Personal information
- Born: June 9, 1928 Cincinnati, Ohio, U.S.
- Died: November 28, 2010 (aged 82) Naperville, Illinois, U.S.
- Listed height: 5 ft 11 in (1.80 m)
- Listed weight: 175 lb (79 kg)

Career information
- High school: Harrison (Chicago, Illinois)
- College: Illinois
- NFL draft: 1951: 27th round, 324th overall pick

Career history
- Pittsburgh Steelers (1954)*; Chicago Cardinals (1954);
- * Offseason or practice squad member only

Awards and highlights
- First-team All-American (1951); 2× First-team All-Big Ten (1951, 1952); Second-team AP All-Time All-American (2025);

Career NFL statistics
- Interceptions: 2
- Stats at Pro Football Reference
- College Football Hall of Fame

= Al Brosky =

American football player (1928–2010)

Alfred E. Brosky (June 9, 1928 – November 28, 2010) was an American professional football player and a member of the College Football Hall of Fame.

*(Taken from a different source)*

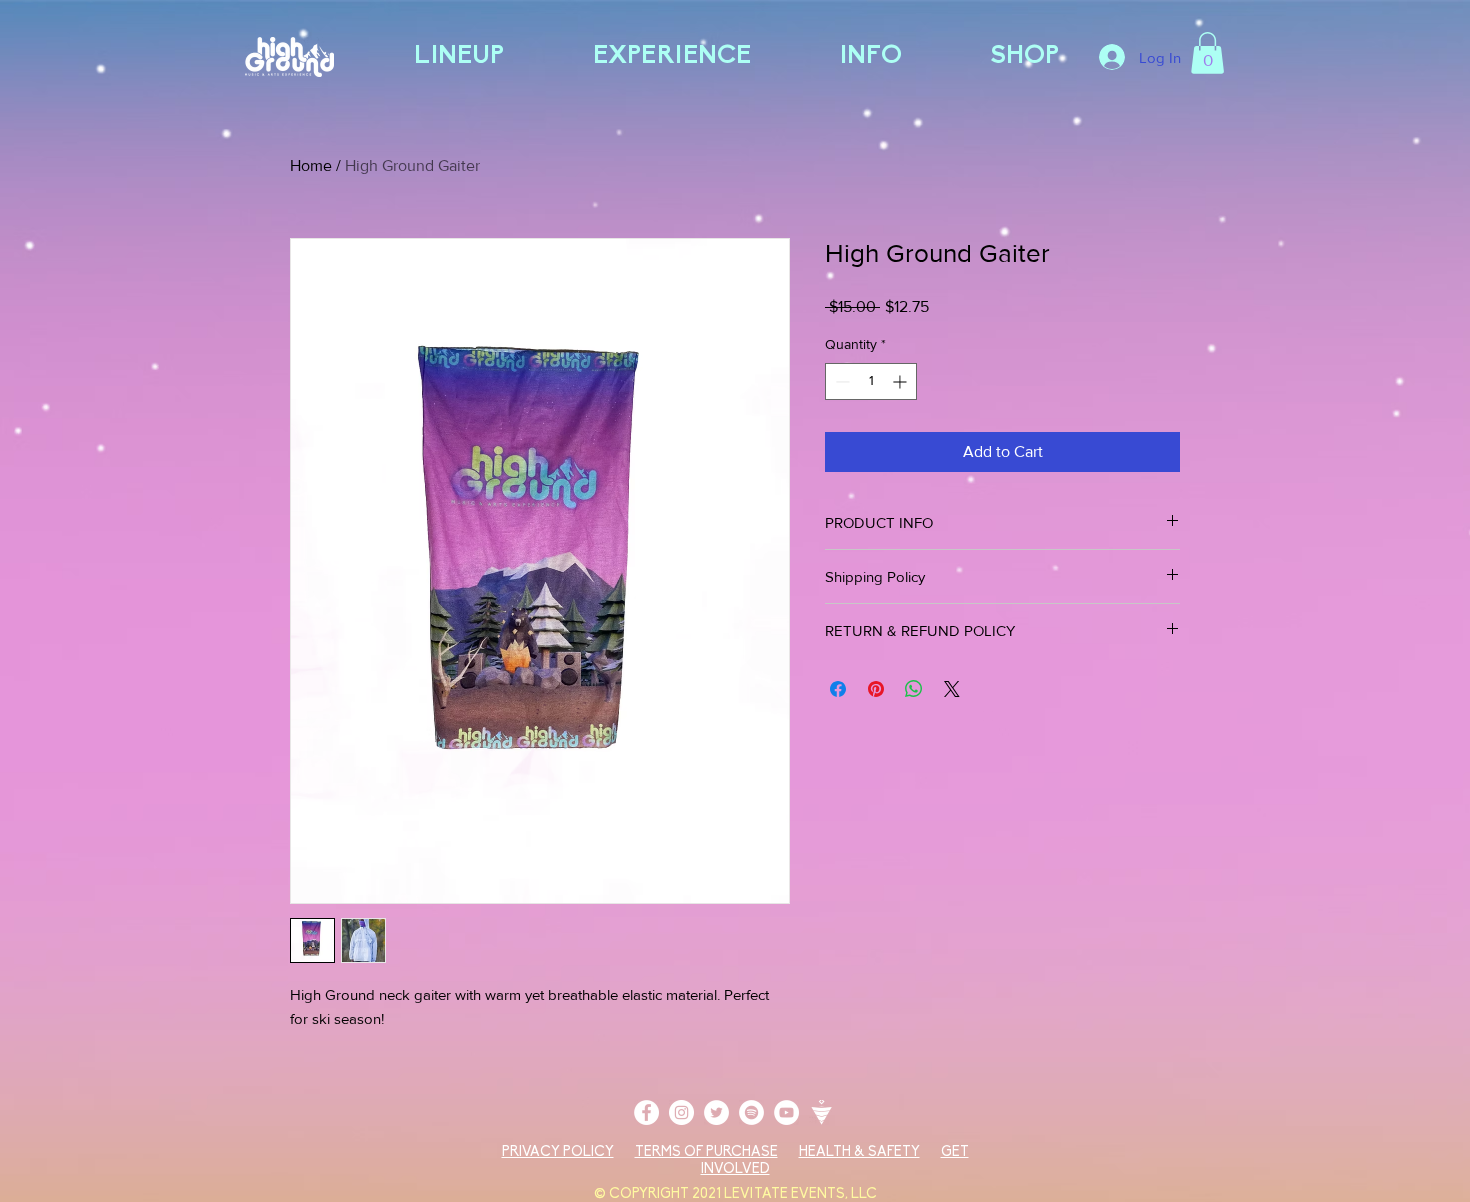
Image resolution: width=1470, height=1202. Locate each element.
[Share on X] (952, 689)
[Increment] (901, 381)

Born in Cincinnati, Ohio, Brosky played football at the University of Illinois from 1950 to 1952. He was a member of the Theta Xi fraternity.

In 1950, he finished with 11 interceptions and followed that up with 11 interceptions again in 1951. In 1952, he finished with eight interceptions. Brosky set Big Ten Conference single-season football records in interceptions with 11 in 1950 and again in 1951.

As of 2024, Brosky holds the NCAA career records for interceptions with 29 (1950–1952), career interceptions per game at 1.1 (29 interceptions in 27 games), and most consecutive games with an interception at 15 (beginning November 11, 1950, vs. Iowa and ending October 18, 1952, vs. Minnesota).

After college, Brosky played professionally for one season, with the Chicago Cardinals in 1954. Brosky was inducted into the College Football Hall of Fame in 1998.